Nadolol (Page 3 of 3)

OVERDOSAGE

Nadolol can be removed from the general circulation by hemodialysis.

In addition to gastric lavage, the following measures should be employed, as appropriate. In determining the duration of corrective therapy, note must be taken of the long duration of the effect of nadolol.

Excessive Bradycardia

Administer atropine (0.25 to 1 mg). If there is no response to vagal blockade, administer isoproterenol cautiously.

Cardiac Failure

Administer a digitalis glycoside and diuretic.
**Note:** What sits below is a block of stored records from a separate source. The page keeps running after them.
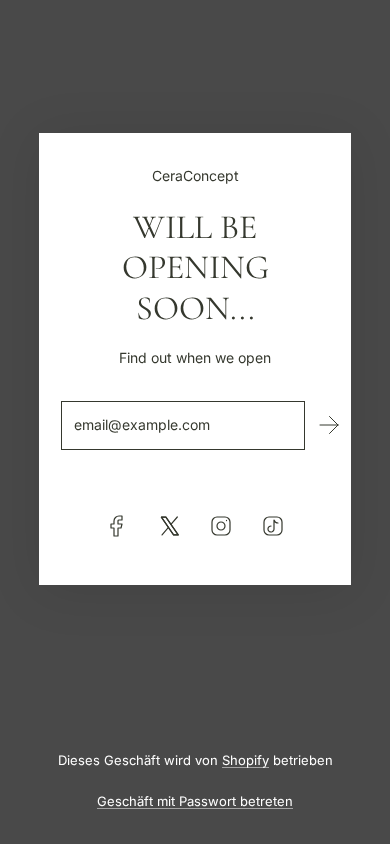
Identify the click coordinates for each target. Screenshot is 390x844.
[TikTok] (273, 526)
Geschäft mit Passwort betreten (195, 801)
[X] (169, 526)
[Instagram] (221, 526)
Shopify (245, 760)
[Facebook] (117, 526)
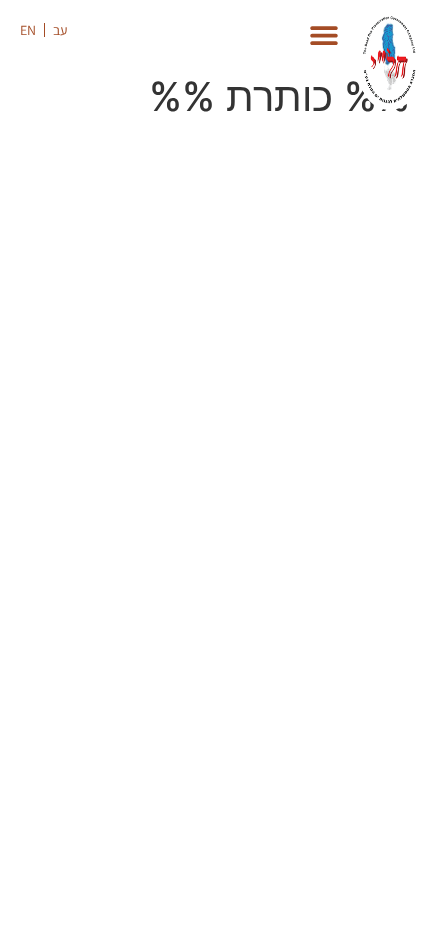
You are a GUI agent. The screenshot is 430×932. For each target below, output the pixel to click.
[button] (100, 33)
It has been reported that glucagon may also be useful in this situation.

Hypotension

Administer vasopressors, e.g., epinephrine or norepinephrine. (There is evidence that epinephrine may be the drug of choice.)

Bronchospasm

Administer a beta2 -stimulating agent and/or a theophylline derivative.

DOSAGE AND ADMINISTRATION

DOSAGE MUST BE INDIVIDUALIZED. NADOLOL MAY BE ADMINISTERED WITHOUT REGARD TO MEALS.

Angina Pectoris

The usual initial dose is 40 mg nadolol once daily. Dosage may be gradually increased in 40 to 80 mg increments at 3 to 7 day intervals until optimum clinical response is obtained or there is pronounced slowing of the heart rate. The usual maintenance dose is 40 or 80 mg administered once daily. Doses up to 160 or 240 mg administered once daily may be needed.
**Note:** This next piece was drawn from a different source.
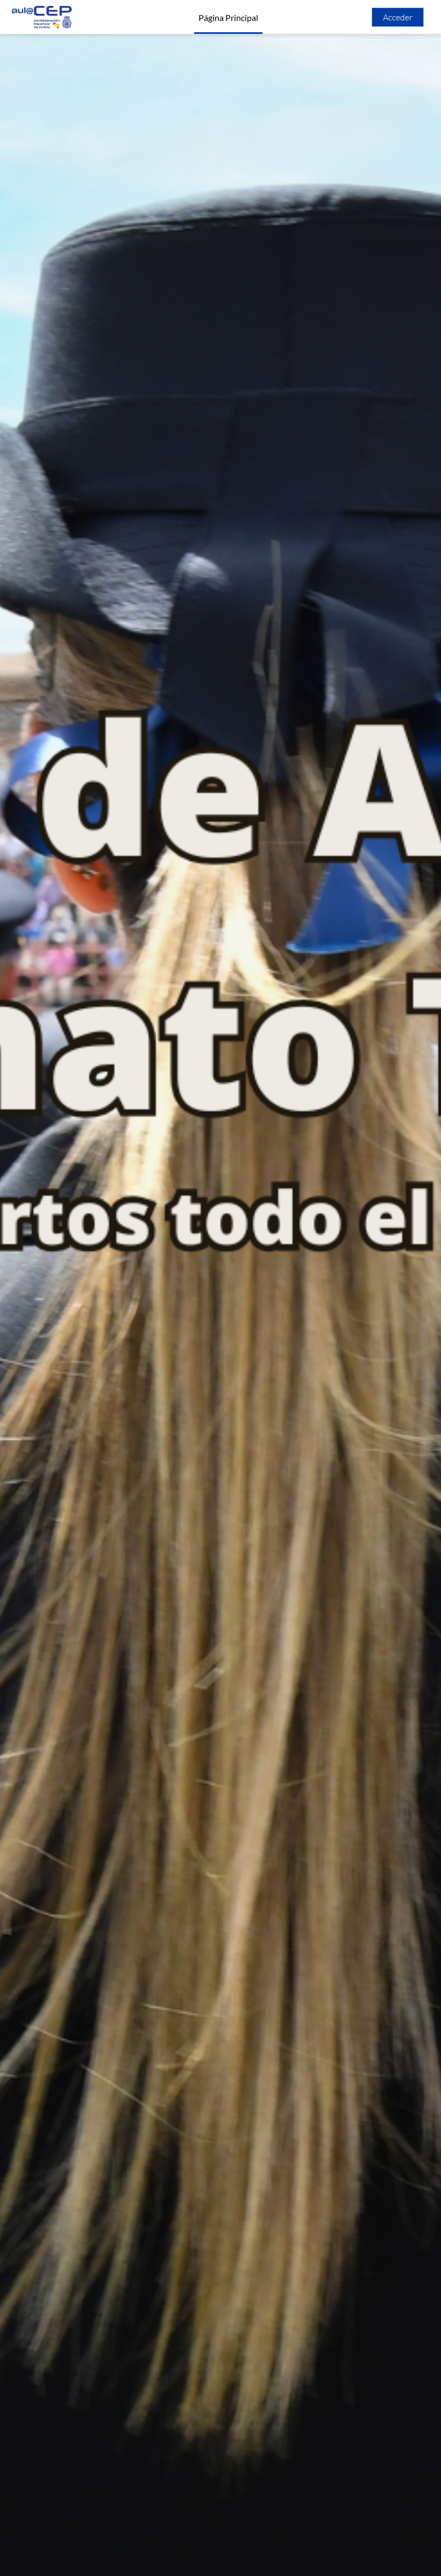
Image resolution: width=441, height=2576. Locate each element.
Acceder (397, 17)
The usefulness and safety in angina pectoris of dosage exceeding 240 mg per day have not been established. If treatment is to be discontinued, reduce the dosage gradually over a period of one to two weeks (see WARNINGS).

Hypertension

The usual initial dose is 40 mg nadolol once daily, whether it is used alone or in addition to diuretic therapy. Dosage may be gradually increased in 40 to 80 mg increments until optimum blood pressure reduction is achieved. The usual maintenance dose is 40 or 80 mg administered once daily. Doses up to 240 or 320 mg administered once daily may be needed.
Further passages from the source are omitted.